Question

Say I have an interface CrawlerInterface with implementation PageCrawler and FeedCrawler; if we happen to need both classes in a controller, how can that be achieved with constructor injection?

Previously we use a central ServiceProvider to register (i.e. App::bind) such classes, but in most cases we only have 1 implementation of an interface, so said problem hasn't occured to us yet.

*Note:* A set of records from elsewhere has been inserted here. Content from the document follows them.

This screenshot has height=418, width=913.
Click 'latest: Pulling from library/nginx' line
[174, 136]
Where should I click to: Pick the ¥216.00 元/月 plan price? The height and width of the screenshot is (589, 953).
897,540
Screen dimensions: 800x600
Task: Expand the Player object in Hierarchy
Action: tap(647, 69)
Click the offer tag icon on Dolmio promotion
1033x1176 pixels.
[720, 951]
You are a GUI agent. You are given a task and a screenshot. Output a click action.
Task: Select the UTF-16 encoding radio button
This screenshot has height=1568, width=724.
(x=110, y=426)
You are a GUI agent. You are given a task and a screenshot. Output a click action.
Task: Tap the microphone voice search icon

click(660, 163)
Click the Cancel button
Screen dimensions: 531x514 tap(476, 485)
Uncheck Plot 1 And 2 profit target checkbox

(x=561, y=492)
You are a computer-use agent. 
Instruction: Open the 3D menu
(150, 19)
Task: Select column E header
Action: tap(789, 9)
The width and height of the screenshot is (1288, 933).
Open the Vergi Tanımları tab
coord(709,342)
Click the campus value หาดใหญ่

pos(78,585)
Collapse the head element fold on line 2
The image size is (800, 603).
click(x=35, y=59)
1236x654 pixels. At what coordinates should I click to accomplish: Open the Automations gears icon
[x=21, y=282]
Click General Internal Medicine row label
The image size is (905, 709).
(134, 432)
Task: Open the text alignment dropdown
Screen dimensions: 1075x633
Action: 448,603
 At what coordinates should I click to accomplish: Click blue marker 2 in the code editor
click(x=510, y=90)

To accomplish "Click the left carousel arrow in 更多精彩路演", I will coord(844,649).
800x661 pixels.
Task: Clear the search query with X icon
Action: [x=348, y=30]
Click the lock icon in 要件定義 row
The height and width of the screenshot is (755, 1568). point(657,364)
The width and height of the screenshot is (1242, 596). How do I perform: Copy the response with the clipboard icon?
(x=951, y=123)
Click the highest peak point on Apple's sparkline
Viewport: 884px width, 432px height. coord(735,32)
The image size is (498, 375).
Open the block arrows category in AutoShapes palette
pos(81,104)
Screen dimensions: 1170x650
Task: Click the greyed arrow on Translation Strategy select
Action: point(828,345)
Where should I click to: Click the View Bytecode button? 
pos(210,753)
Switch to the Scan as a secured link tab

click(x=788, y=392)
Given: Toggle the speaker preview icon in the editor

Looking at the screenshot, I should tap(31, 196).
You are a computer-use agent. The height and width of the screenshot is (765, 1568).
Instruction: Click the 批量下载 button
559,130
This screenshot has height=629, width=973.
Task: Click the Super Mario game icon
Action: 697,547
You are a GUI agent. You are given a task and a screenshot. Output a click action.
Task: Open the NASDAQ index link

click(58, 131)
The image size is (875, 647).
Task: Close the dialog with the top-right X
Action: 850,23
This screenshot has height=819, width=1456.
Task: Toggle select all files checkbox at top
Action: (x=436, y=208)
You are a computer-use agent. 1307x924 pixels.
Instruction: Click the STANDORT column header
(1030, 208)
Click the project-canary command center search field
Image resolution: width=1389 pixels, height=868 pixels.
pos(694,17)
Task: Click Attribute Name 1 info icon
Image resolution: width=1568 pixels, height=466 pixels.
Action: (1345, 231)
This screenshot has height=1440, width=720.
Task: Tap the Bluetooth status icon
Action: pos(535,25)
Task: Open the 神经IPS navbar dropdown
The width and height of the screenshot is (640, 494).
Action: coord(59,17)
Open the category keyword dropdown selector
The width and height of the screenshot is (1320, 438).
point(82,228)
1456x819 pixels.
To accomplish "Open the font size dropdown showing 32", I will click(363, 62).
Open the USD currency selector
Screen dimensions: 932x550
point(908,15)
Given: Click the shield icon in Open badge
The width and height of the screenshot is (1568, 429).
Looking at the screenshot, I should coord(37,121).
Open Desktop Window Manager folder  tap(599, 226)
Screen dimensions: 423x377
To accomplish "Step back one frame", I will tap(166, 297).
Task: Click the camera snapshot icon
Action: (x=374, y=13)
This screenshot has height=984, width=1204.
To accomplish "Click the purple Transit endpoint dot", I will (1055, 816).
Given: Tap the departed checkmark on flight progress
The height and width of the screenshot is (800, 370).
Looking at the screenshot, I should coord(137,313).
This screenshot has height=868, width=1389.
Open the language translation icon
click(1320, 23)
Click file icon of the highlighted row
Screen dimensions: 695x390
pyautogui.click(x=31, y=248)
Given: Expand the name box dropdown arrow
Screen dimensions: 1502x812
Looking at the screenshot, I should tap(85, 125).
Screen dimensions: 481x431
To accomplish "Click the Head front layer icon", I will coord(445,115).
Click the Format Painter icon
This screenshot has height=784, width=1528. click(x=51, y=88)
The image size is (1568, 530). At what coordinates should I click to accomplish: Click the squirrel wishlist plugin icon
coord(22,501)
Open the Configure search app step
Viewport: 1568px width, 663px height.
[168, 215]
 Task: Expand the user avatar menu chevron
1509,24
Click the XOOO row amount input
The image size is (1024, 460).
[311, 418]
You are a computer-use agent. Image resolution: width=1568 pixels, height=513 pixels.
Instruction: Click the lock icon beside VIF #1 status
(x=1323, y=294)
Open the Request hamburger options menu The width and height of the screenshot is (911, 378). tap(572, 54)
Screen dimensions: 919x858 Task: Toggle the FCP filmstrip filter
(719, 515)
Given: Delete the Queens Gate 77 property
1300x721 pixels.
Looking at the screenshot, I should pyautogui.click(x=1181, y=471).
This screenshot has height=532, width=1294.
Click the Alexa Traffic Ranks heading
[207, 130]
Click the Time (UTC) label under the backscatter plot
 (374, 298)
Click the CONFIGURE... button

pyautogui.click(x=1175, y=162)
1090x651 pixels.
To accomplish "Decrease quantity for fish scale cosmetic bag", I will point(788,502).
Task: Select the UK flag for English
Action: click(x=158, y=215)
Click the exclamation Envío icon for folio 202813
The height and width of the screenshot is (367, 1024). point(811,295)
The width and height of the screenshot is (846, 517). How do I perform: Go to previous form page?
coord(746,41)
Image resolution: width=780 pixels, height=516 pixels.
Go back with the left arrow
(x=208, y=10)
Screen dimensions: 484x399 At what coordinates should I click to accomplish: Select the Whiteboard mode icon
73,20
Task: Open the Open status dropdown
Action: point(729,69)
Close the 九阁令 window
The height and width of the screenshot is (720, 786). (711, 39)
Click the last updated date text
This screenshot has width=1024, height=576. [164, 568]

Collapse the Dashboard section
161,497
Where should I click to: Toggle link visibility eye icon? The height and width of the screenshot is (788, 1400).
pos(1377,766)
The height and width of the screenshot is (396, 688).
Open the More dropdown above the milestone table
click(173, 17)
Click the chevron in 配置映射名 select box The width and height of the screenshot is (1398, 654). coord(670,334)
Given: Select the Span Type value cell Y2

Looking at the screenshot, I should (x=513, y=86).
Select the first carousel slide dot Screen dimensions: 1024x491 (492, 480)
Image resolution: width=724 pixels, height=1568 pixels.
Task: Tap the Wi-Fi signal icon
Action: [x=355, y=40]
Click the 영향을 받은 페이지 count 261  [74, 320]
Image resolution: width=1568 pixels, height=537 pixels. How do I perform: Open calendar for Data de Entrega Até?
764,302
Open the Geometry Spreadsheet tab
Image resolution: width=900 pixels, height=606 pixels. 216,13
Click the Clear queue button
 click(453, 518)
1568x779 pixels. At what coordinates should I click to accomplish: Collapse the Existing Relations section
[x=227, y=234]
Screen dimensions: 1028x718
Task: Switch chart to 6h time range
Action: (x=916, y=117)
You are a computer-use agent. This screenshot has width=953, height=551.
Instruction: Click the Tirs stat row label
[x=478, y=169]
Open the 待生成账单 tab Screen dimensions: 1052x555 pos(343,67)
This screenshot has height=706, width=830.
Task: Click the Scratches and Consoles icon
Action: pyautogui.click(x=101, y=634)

PS: I also wonder if this problem suggests we should split the controller.


Updates:

Thanks for the comments and response, to explain, said interface has only one public method: crawl($uri), and both page/feed crawler implements it as given a resource identifier, return resource.


My follow up question:

Say we are in a calculator scenario where Addition, Subtraction and Multiplication share the same interface Operation, which has only 1 public method run, at some point we will still encounter this problem right? How do we handle situation like these in general with ServiceProvider?

Was it helpful?

Solution

If each crawler exists for a different reason, you can use arbitrary names for your instances, for example:

App::bind('crawler.allArticles', 'PageCrawler');
App::bind('crawler.latestArticles', 'FeedCrawler');

For the controller:

App::bind('CrawlerController', function($app) {
    return new CrawlerController(
        App::make('crawler.allArticles'),
        App::make('crawler.latestArticles')
    );
});

Your controller code would then use each crawler differently:

public function showLatestArticlesAction()
    $latestArticles = $this->latestArticlesCrawler->crawl();
    // ...
}

public function showAllArticlesAction()
    $allArticles = $this->allArticlesCrawler->crawl();
    // ...
}

If you just have a list of crawlers where each is used for the same thing, you probably want to do something like:

App::bind('crawlers', function($app) {
    return [
        App::make('PageCrawler'),
        App::make('FeedCrawler'),
    ];
});

In your controller, you'll get a list of "crawlers" by configuring it like so:

App::bind('CrawlerController', function($app) {
    return new CrawlerController(App::make('crawlers'));
});

Your controller code could be something like this:

public function showArticlesAction()
    $allArticles = array();
    foreach ($this->crawlers as $crawler) {
        $allArticles = array_merge($allArticles, $this->crawler->crawl());
    }
    // ...
}

OTHER TIPS

Ok lets assume you have a CrawlerController

class CrawlerController extends BaseController 
{
    protected $crawler1;
    protected $crawler2;

    public function __construct(CrawlerInterface $c1, CrawlerInterface $c2)
    {
        $this->crawler1 = $c1;
        $this->crawler2 = $c2;
    }
}

an interface

interface CrawlerInterface{}

and concrete implementations of that intefrace called PageCrawler and FeedCrawler

class PageCrawler implements CrawlerInterface{}
class FeedCrawler implements CrawlerInterface{}

You would inject the dependencies by writing a service locator like

App::bind('CrawlerController', function($app) {
    $controller = new CrawlerController(
        new PageCrawler,
        new FeedCrawler
    );
    return $controller;
});

But as suggested by others you should rethink your logic, use it only if this kind of architecture is unavoidable

I think that the interface won't help you in this case.

By doing:

App::bind('CrawlerInterface', '<implementation>');

You need to choose one:

App::bind('CrawlerInterface', 'PageCrawler');

or

App::bind('CrawlerInterface', 'FeedCrawler');

And then Laravel will inject it:

class CrawlerController {

    public function __construct(CrawlerInterface $crawler)
    {
    }

}

To have both you have 2 options

-Have 2 different interfaces

-Inject the implementations directly:

class CrawlerController {

    public function __construct(PageCrawler $pageCrawler, FeedCrawler $feedCrawler)
    {
    }

}

But I also think that, if you need something like this, you better rethink your logic.